The use of the clauses require individuals to pursue any legal action alone. They mandate that any disputes must be handled in private mediation actions rather than in a public court case, which eliminates the potential of a class-action suit. The CFPB rule aims to allow consumers who suffer joint harms to be part of collective actions in the courtroom.
For lenders, these kinds of arbitration clauses are common. Card companies who hold over half of the total national credit card debt and banks holding 44 percent of deposits use the clauses as a standard part of their account materials.

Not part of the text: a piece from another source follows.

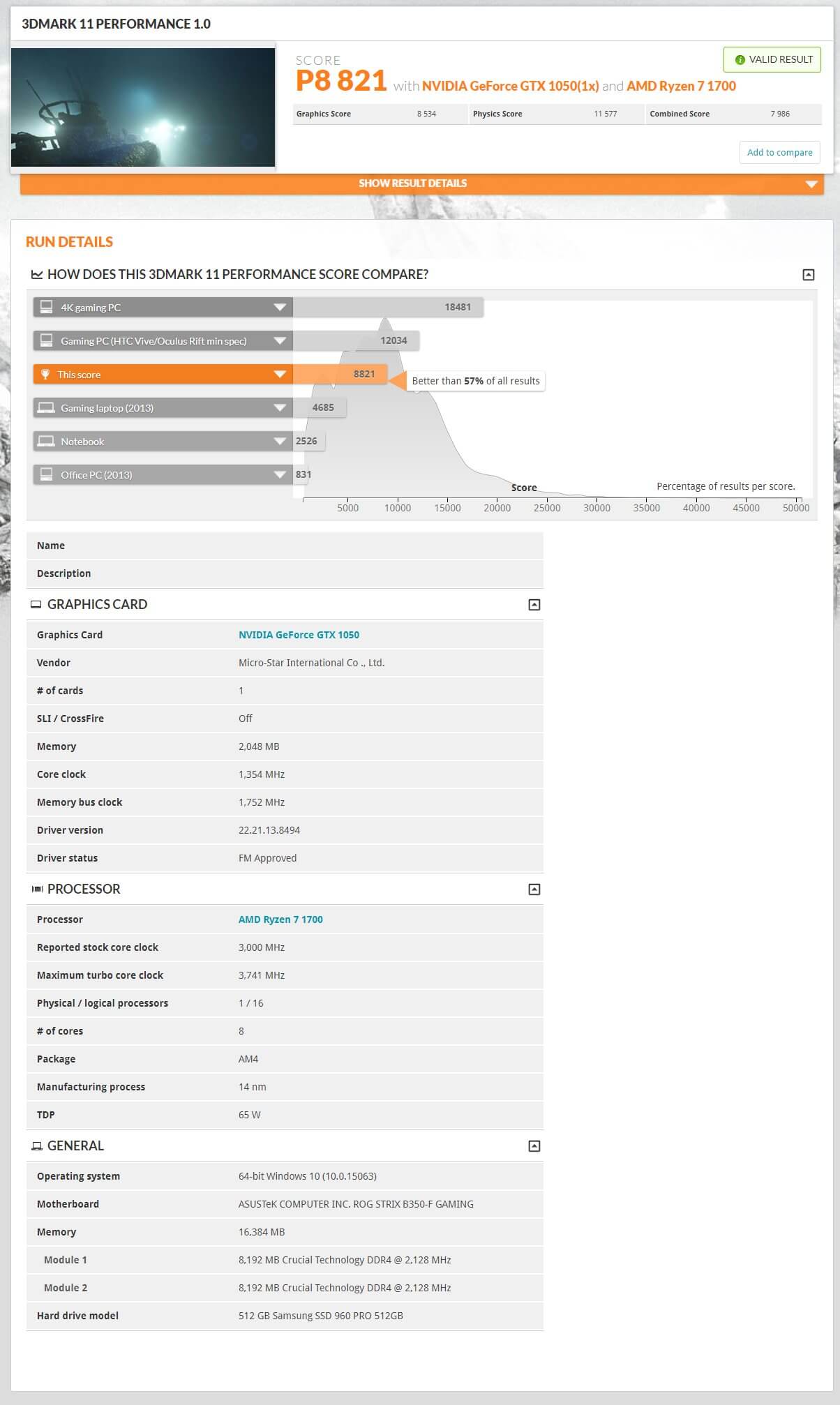
Task: Click the chip icon beside Processor heading
Action: tap(37, 889)
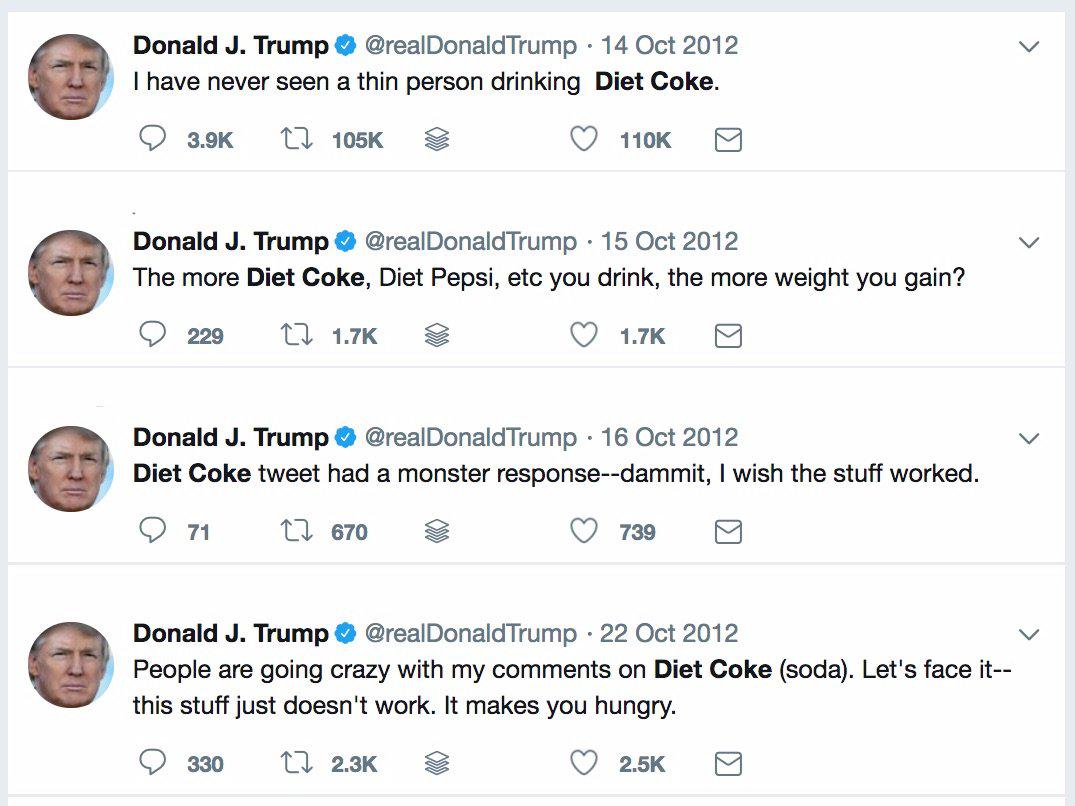Click the layers icon on the 15 Oct tweet
The image size is (1075, 806).
click(x=436, y=337)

Some critics have said that arbitration is faster and cheaper for everyone, including consumers. However, class-action lawsuits are a common way for consumers to pursue multiple smaller claims that affect many people with limited resources. Mandatory arbitration agreements preventing class-action suits were already banned by Congress from being used in mortgages and loans made to members of the military.
Many credit card users in the United States are facing debts that seem insurmountable. These are only compounded by bank and financial company practices like escalating interest rates, financial penalties and compounding fees.
For consumers struggling with overwhelming debt, it may seem difficult to figure out a way to escape the demands of creditors. When banks and credit card lenders are demanding money that's simply not available, there are legal options. A bankruptcy lawyer can help a person to file for Chapter 13 bankruptcy or find other forms of debt relief.